BEGIN DATA FOR ANALYSIS

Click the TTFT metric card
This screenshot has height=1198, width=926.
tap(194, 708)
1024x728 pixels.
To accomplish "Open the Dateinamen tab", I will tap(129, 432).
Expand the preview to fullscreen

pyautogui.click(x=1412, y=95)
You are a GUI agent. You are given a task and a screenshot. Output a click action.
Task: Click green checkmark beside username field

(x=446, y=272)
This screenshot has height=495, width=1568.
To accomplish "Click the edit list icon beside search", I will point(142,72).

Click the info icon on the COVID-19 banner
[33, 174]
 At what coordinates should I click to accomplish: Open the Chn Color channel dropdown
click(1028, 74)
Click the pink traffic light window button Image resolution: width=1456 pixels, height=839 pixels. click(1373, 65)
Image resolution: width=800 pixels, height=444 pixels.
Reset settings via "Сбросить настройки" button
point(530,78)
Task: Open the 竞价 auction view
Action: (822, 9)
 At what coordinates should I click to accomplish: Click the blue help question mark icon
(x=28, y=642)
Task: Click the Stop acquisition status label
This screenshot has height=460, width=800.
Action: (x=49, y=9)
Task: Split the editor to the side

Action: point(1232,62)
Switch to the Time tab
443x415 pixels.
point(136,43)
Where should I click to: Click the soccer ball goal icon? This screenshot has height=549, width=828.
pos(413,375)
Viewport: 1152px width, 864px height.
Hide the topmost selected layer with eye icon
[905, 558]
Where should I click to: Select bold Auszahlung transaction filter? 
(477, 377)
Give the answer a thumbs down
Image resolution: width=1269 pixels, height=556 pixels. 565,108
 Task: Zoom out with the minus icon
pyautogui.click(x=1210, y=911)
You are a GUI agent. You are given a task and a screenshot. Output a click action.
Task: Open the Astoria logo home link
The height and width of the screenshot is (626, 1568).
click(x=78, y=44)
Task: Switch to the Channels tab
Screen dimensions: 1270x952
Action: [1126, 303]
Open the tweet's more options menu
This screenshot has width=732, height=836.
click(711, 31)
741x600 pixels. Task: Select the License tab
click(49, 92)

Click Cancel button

END DATA FOR ANALYSIS

> **WORK REQUEST**:
Both end lines included, restate word for word the lines above from the line with "Image resolution: width=800" to the line with "Task: Click the Stop acquisition status label", and nothing else.

> **RESPONSE**:
Image resolution: width=800 pixels, height=444 pixels.
Reset settings via "Сбросить настройки" button
point(530,78)
Task: Open the 竞价 auction view
Action: (822, 9)
 At what coordinates should I click to accomplish: Click the blue help question mark icon
(x=28, y=642)
Task: Click the Stop acquisition status label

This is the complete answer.